At our house, we can’t compete with the magic of the simple cardboard box. Every box is amazing and incredible for our cats. We even have a cat-mandated box-protocol put into place: When a box is delivered, we immediately must place it on the dining room table so that it can be thoroughly inspected. This inspection entails lots of sniffing, a modicum of clawing, and some on top-of-box-sitting.
The next step requires some skill on our part — we must open the box, taking out any harmful packing materials, while one or more of our cats simultaneously tries to get into the box. It’s a test of wills as we battle for domination. Not one of our cats has the patience to wait for even one second to get into the box.
Once the box is opened and quality-tested, it’s moved around to various locations, customized, and then after about a week, put in the recycling bin, but only after all the cats have signed off on it.
Cats love their boxes so much that it’s obvious that if they had to choose between their human and a box; they’d choose the box every time. That's why we put together the 10 reasons why cats love boxes more than humans.
Time inside a box is never wasted. It may appear as if your cat is sitting in the box not doing anything, but looks can be deceiving. Boxes are a great place for a cat to tackle the big questions of life such as,” Should I have dry food, wet food, or both for second breakfast?” Life isn’t a box of chocolates — it’s just a box.
Cats feel cold more acutely than you might think; so, they seek warmth where they can find it. Boxes are a surprisingly good source of heat and cardboard is a fantastic insulator. I’m not saying to ditch your parka for a cardboard box, but don’t underestimate its ability to keep your kitty warm.
If your cat jumps five feet in the air when the doorbell rings or a stranger comes into the house, they probably have some anxiety. A box allows your cat to take a time-out and relax without having to worry about getting interrupted or attacked.
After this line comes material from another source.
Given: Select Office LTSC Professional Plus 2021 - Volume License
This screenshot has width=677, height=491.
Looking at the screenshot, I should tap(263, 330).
For a cat, the enclosed space of a box makes them feel safe and secure. They can de-stress, de-compress, and take some breaths between cleaning. There are no deadly cucumbers (cat’s #1 enemy) in a box, and by hiding in a box, a cat believes that they’re invisible to vacuum monsters.
In a recent study, researchers found that cats who were provided a hiding box were able to adapt faster than those cats who weren’t. This probably goes along with the warm of the box and how comforting it is for a cat to have a box of their own, even when they’re sharing it.
Boxes are one-size-fits-all even when they’re not. Squeezing into a box that nobody thought you could fit in feels like a win and proves that you’ve still got it. It doesn’t matter if a cat’s body is spilling over the sides of the box — they’ve earned squatter’s rights. Box seats, indeed!
When you’re a cat, getting a new box in the house is a celebration. If your owner has lots of things delivered, you might get to play with three or four boxes at a time! Who wouldn’t enjoy a playground of boxes that will stimulate the hunt?
We buy expensive cat toys for our cats all the time — they have a whole toy box, but still, they’ll choose a box to play in over a catnip ball or squeaky toy every time. However, if you want to take your cat’s fun to the next level, put a toy inside the box. It’s a simple hack but it takes the level of fun to a 10.
Boxes allow your cat to stalk and hunt while remaining safe. You may think it would be hard not to notice a box in the middle of your living room, but boxes are good camouflage when your cat is hunting for big game.
Boxes can help your cat look their very best. A cat can take a bath in a box, trim their nails by scratching on the inside of the box (popular activity around my house), or whiten their teeth by chewing on the cardboard. A box is like having their own personal spa-day without having to go anywhere in the car.
Cats have big box love and no matter how much we humans try; we just can’t compete with the simple cardboard box.